DIRECTIONS FOR THIS TASK: Look over the data below and give the number of lines containing the word "table", with no other words.

(Saved data entries)
BEGIN

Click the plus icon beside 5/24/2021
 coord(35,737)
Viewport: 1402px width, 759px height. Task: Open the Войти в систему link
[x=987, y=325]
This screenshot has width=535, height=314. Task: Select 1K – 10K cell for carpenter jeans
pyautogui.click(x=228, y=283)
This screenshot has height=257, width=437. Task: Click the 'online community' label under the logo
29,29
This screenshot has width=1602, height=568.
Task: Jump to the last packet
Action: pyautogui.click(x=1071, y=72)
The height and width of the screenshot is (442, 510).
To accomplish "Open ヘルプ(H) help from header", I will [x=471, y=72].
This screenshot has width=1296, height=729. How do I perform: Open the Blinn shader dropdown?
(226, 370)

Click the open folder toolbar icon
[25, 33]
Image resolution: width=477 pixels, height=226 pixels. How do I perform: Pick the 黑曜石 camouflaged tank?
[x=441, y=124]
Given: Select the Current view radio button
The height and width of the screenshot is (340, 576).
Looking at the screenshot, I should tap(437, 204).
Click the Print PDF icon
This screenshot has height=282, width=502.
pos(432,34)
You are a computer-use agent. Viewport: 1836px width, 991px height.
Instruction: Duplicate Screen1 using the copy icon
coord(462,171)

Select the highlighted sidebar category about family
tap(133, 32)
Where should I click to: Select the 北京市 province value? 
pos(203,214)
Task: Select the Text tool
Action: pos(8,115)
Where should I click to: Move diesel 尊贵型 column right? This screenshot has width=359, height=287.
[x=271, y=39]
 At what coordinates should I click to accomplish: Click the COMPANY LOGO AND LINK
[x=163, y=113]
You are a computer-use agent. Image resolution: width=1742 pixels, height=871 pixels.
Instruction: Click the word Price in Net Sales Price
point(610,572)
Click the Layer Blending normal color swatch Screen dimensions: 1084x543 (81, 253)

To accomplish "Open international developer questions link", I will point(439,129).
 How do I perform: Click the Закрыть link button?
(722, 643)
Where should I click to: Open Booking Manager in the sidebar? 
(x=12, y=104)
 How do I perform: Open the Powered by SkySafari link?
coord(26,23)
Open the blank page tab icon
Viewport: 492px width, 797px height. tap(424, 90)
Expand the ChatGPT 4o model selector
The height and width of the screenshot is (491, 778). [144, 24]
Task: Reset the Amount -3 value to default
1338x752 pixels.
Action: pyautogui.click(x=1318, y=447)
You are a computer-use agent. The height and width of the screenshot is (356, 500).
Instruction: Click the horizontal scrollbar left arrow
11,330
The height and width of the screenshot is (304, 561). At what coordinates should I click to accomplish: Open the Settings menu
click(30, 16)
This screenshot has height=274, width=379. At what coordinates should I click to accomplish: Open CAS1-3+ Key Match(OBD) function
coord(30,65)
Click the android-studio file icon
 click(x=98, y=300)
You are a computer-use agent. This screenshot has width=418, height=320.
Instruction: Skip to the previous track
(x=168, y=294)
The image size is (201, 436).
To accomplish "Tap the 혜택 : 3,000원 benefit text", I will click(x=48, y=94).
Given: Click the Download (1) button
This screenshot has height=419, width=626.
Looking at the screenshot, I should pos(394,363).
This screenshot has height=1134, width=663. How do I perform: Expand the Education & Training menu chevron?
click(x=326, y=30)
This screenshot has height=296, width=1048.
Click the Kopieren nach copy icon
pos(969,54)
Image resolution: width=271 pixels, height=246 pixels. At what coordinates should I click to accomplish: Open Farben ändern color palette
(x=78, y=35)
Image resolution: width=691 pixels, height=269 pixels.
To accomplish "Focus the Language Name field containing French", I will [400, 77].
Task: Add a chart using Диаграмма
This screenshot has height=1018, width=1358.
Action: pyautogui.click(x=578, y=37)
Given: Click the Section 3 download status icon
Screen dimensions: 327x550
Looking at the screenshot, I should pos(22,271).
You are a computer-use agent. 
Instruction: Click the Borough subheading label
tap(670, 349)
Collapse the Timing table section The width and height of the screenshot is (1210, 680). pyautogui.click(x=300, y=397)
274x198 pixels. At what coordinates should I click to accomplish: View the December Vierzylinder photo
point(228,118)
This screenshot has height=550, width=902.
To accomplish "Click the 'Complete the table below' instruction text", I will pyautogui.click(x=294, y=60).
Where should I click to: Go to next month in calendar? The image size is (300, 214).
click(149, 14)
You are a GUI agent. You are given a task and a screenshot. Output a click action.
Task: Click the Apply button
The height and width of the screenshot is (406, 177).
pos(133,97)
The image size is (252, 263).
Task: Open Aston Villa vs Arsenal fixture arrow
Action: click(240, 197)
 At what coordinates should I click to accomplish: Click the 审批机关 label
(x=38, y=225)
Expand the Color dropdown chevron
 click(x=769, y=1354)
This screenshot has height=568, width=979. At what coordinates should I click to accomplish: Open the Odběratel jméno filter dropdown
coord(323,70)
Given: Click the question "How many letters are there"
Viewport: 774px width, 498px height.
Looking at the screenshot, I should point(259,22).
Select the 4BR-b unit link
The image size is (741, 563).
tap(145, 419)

END

REPLY TO THE EXERCISE: 2